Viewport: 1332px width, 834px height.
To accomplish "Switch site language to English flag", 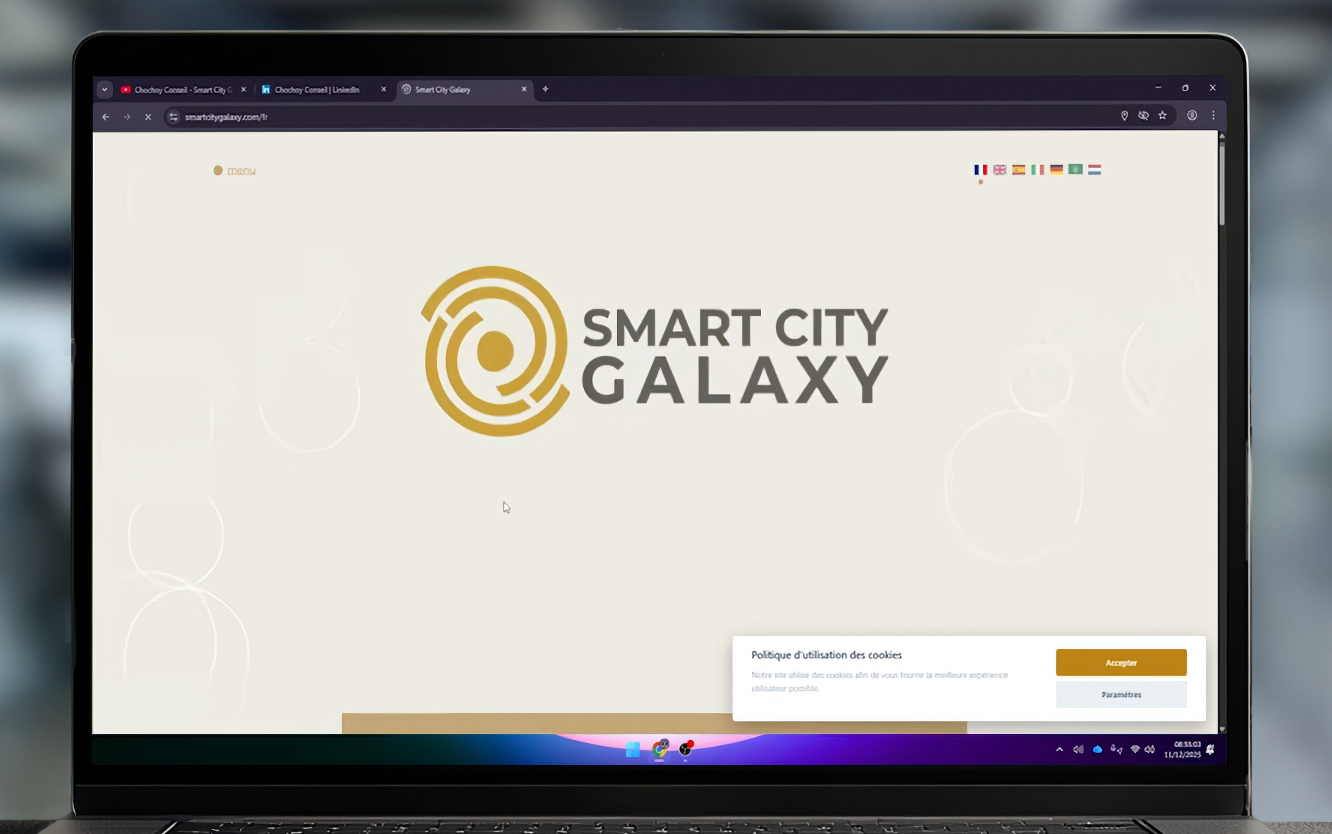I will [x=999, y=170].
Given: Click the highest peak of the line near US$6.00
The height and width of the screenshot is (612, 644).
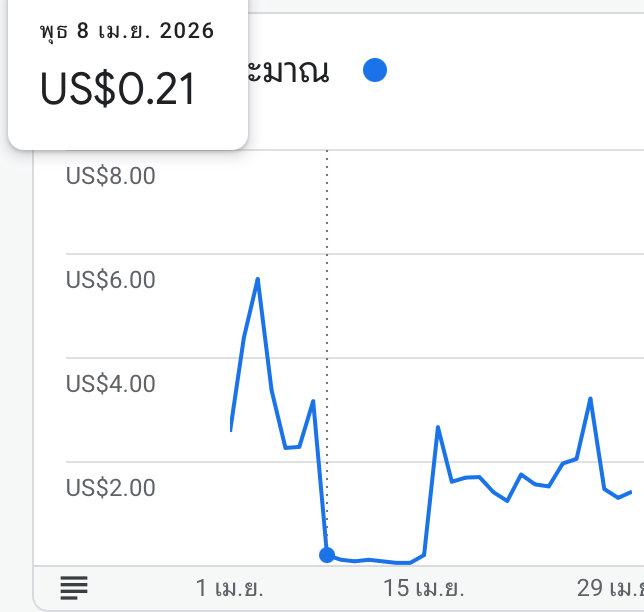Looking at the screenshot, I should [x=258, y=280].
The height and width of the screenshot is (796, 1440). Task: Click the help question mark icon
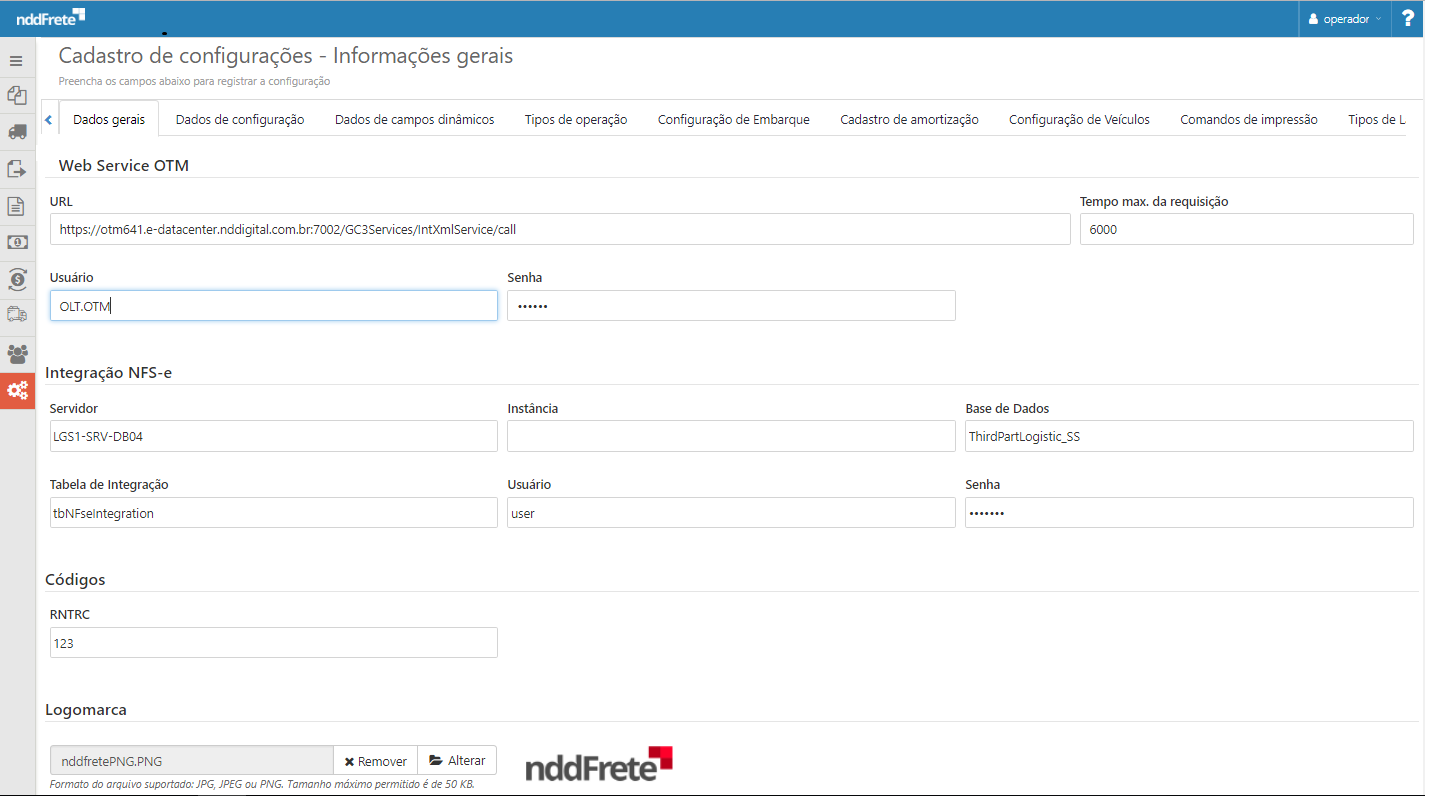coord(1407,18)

## WHAT YOU ARE ASKED TO DO:
Copy the rows word for word, starting at the line that contains "Given: Click the" and stopping after the last row. Leave the pictures out.

## FINISHED EXERCISE:
Given: Click the highest peak of the line near US$6.00
The height and width of the screenshot is (612, 644).
Looking at the screenshot, I should [x=258, y=280].
The height and width of the screenshot is (796, 1440). Task: Click the help question mark icon
coord(1407,18)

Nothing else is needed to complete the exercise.